-- TASK TO CARRY OUT --
Please print every record below exactly as it appears.

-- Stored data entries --
____________

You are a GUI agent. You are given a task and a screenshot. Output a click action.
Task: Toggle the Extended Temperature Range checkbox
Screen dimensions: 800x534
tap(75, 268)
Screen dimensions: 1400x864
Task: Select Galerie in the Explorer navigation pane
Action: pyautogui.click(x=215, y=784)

____________

-- RESPONSE TO THIS TASK --
You are a GUI agent. You are given a task and a screenshot. Output a click action.
Task: Toggle the Extended Temperature Range checkbox
Screen dimensions: 800x534
tap(75, 268)
Screen dimensions: 1400x864
Task: Select Galerie in the Explorer navigation pane
Action: pyautogui.click(x=215, y=784)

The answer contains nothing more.